SELECT avg(pg_column_size(cars)) FROM cars limit 5000;

avg: 636.9732567210792995

WITHOUT THE LIMIT:

EXPLAIN ANALYZE SELECT "cars".* FROM "cars" WHERE "cars"."sales_state" = 'onsale' AND "cars"."brand" = 'BMW' AND "cars"."model_name" = '318i' AND "cars"."has_auto_gear" = TRUE

Bitmap Heap Scan on cars  (cost=12.54..1156.95 rows=183 width=4) (actual time=17.067..55.198 rows=2096 loops=1)
  Recheck Cond: (((brand)::text = 'BMW'::text) AND ((model_name)::text = '318i'::text) AND ((sales_state)::text = 'onsale'::text))
  Filter: has_auto_gear
  ->  Bitmap Index Scan on index_cars_onsale_on_brand_and_model_name  (cost=0.00..12.54 rows=585 width=0) (actual time=15.211..15.211 rows=7411 loops=1)"
        Index Cond: (((brand)::text = 'BMW'::text) AND ((model_name)::text = '318i'::text))
Total runtime: 56.851 ms

Answer

Craig Ringer picture Craig Ringer · Oct 16, 2012

While not as useful for a simple plan like this, http://explain.depesz.com is really useful. See http://explain.depesz.com/s/t4fi. Note the "stats" tab and the "options" pulldown.

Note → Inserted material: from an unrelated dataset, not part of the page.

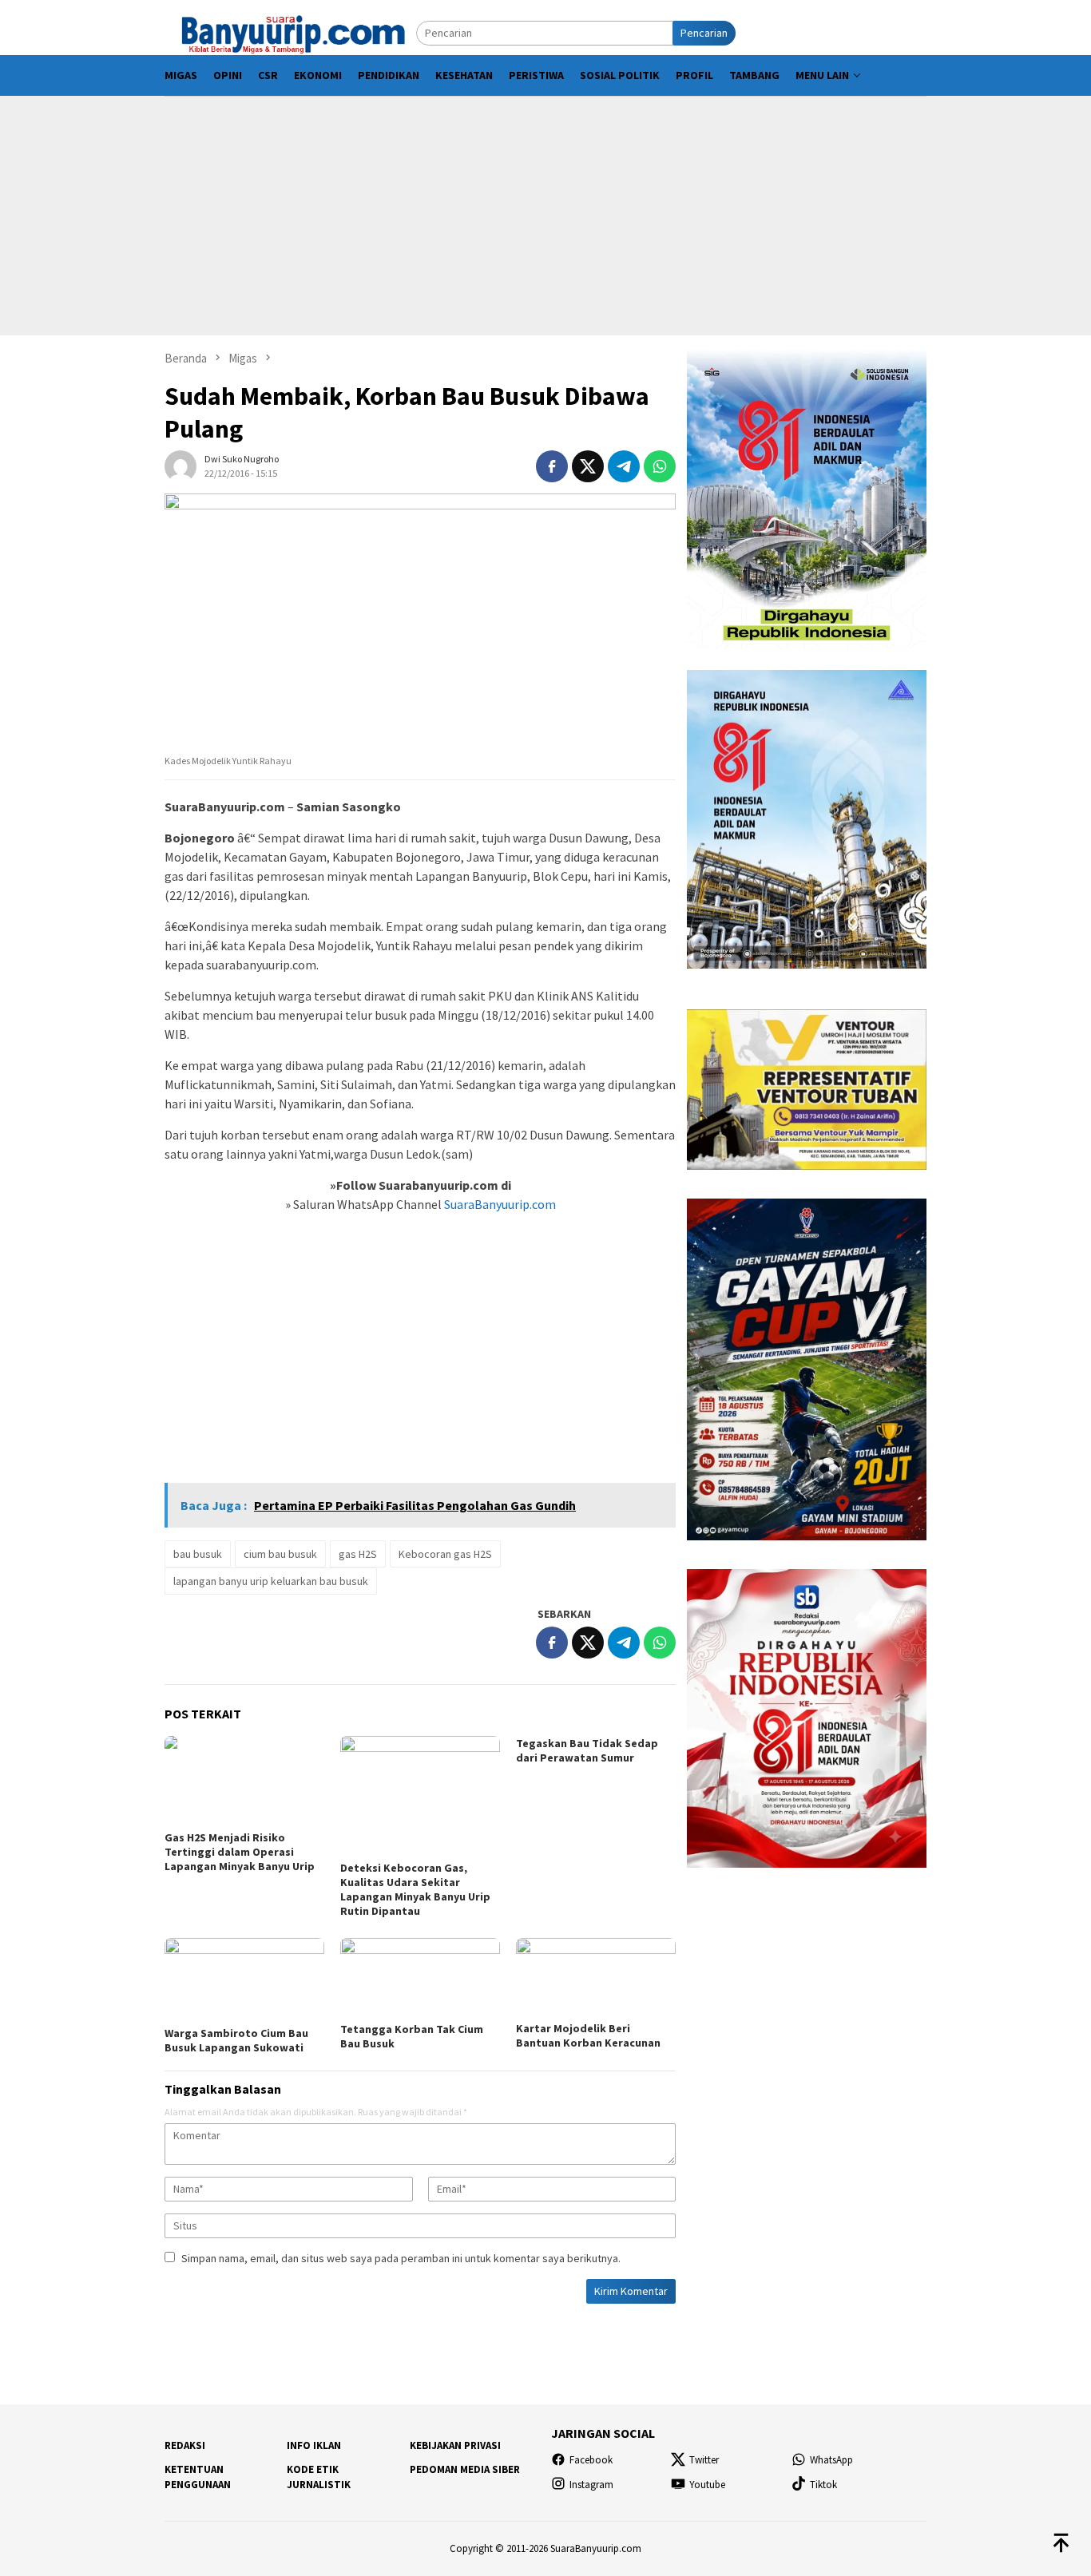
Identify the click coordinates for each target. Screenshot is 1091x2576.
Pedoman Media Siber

Things to note about this plan:

  • The estimated row count (183) is reasonably comparable to the actual row count (25). It's not hundreds of times more, nor is it 1. You're more interested in orders of magnitude when it comes to rowcount estimates, or "1 vs not 1" issues. (You don't even need "close enough for government work" accuracy - "close enough for military contracting accounting" will do). The selectivity estimate and statistics seem reasonable.

  • It's using the two-column partial index provided (index scan using index_cars_onsale_on_brand_and_model_name), so it's matched the partial index condition. You can see that in the Filter: has_auto_gear. The index search condition is also shown.

  • The query performance looks reasonable given that the table's row count will mean the index is fairly big, especially as it's over two columns. Matching rows will be scattered, so it's likely each row will require a separate page read too.

I see nothing wrong here. This query will likely benefit greatly from PostgreSQL 9.2's index-only scans, though.

It's possible there's some table bloat here, but given the 2-column index and the sheer number of rows the response time isn't entirely unreasonable, especially for a table with 170 (!!) columns that's likely to fit relatively few tuples into each page. If you can afford some downtime try VACUUM FULL to reorganize the table and rebuild the index. This will exclusively lock the table for some time while it rebuilds it. If you can't afford the downtime, see pg_reorg and/or CREATE INDEX CONCURRENTLY and ALTER INDEX ... RENAME TO.

You might find EXPLAIN (ANALYZE, BUFFERS, VERBOSE) more informative sometimes, as it can show buffer accesses, etc.

One option that may make this query faster (though it runs the risk of slowing other queries somewhat) is to partition the table on brand and enable constraint_exclusion. See partitioning.